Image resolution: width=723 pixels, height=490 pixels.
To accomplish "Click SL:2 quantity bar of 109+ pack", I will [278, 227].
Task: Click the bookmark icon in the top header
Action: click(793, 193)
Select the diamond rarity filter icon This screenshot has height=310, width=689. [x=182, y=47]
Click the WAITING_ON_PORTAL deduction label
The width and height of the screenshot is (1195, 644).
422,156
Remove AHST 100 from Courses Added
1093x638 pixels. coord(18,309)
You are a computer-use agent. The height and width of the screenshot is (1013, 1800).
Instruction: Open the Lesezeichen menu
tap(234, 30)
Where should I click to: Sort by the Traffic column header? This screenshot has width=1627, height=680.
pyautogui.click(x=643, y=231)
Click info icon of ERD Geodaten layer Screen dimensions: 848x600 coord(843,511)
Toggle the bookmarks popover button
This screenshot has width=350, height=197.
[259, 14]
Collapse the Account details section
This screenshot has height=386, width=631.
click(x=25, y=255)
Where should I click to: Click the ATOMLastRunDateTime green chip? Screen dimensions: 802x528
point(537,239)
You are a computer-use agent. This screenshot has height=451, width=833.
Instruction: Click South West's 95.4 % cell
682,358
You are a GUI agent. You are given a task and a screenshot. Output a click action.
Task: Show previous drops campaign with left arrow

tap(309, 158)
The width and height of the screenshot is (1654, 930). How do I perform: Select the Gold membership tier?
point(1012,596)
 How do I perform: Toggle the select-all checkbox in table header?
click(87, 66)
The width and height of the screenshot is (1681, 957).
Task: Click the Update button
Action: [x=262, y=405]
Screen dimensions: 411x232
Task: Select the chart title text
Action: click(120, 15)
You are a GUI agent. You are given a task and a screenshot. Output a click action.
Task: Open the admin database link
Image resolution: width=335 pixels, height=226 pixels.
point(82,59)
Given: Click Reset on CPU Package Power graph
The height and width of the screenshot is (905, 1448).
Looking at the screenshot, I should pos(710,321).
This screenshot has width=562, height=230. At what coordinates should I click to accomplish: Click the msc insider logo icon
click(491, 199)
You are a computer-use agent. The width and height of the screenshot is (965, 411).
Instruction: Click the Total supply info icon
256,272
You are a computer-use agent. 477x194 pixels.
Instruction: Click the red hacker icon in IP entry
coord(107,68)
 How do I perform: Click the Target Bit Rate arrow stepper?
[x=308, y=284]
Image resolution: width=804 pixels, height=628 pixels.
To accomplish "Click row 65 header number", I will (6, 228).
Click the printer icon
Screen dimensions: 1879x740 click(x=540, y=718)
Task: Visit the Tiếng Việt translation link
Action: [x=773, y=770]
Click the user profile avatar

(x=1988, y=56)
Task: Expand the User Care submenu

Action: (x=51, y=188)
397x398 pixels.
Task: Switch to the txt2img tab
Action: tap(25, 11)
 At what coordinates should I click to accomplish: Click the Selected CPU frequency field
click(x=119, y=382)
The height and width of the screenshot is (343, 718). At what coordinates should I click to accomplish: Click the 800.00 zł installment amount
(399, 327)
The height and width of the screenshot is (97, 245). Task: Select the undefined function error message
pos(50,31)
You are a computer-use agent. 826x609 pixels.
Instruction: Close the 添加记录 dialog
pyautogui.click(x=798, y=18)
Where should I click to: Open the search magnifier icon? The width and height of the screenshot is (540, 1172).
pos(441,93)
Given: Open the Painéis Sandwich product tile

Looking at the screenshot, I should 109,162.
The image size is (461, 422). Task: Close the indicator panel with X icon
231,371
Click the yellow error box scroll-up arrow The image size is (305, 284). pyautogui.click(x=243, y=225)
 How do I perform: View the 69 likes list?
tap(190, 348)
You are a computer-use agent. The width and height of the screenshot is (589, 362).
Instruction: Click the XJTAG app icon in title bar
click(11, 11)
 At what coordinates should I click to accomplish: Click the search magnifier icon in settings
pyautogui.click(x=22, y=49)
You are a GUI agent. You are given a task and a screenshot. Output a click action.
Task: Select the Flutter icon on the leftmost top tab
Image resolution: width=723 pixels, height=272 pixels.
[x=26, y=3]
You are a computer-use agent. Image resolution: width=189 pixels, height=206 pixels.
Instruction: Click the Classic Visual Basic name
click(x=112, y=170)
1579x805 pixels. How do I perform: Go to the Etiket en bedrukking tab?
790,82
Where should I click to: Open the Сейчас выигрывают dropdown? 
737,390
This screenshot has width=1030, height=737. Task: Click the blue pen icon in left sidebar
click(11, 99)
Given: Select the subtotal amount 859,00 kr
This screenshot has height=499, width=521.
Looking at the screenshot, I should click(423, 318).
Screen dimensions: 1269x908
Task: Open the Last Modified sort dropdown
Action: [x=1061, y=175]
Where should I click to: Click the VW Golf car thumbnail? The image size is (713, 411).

───

- Short problem -
Copy out, word for word, the lines of the listing from the one containing "icon in settings" through the last line of the listing.

- Full response -
 At what coordinates should I click to accomplish: Click the search magnifier icon in settings
pyautogui.click(x=22, y=49)
You are a GUI agent. You are given a task and a screenshot. Output a click action.
Task: Select the Flutter icon on the leftmost top tab
Image resolution: width=723 pixels, height=272 pixels.
[x=26, y=3]
You are a computer-use agent. Image resolution: width=189 pixels, height=206 pixels.
Instruction: Click the Classic Visual Basic name
click(x=112, y=170)
1579x805 pixels. How do I perform: Go to the Etiket en bedrukking tab?
790,82
Where should I click to: Open the Сейчас выигрывают dropdown? 
737,390
This screenshot has width=1030, height=737. Task: Click the blue pen icon in left sidebar
click(11, 99)
Given: Select the subtotal amount 859,00 kr
This screenshot has height=499, width=521.
Looking at the screenshot, I should click(423, 318).
Screen dimensions: 1269x908
Task: Open the Last Modified sort dropdown
Action: [x=1061, y=175]
Where should I click to: Click the VW Golf car thumbnail? The image size is (713, 411).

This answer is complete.